There are three main ways to save your money through a bank; checking accounts, savings accounts, and certificate of deposits. Learn more about banking with Cash Course: Your Real-Life Money Guide.
Checking Accounts can be charged using Checks, Debit Cards, or ATMs and are a good place to store money you plan to spend.
While not all checking accounts will earn interest, savings accounts almost always do. Savings accounts are a good place for money you intend to hang on to for a little bit.
A Certificate of Deposit is an agreement between you and your bank that states that you have given them a specific sum of money for a specific length of time, and in return at the end of that time you will get your money back with higher interest than you can get in a savings account, and the longer you keep it in, and the larger the sum of money you deposit is, the higher your interest rate will be.

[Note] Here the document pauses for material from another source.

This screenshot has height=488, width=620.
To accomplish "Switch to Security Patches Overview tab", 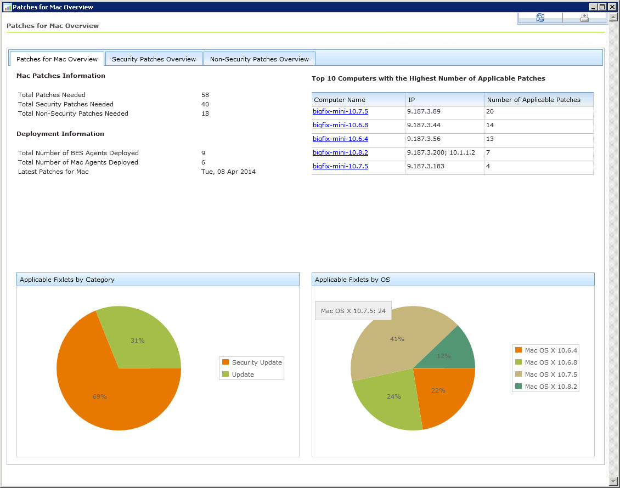I will [x=154, y=59].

The money you give to banks or credit unions is the same money they use to invest in the form of loans some of which are available to you as a customer. The interest on loans is how they are able to pay you interest on your accounts.
Banks are corporations who store and loan money in order to make a profit and benefit stock holders. They usually have many branches throughout the United States and even internationally. They also feature several online services.
In contrast to banks, Credit Unions are owned and run by their members and because they are not a company they are able to offer higher interest rates, and convenient checking accounts, however credit unions may not have as many branches and often do not have many online options.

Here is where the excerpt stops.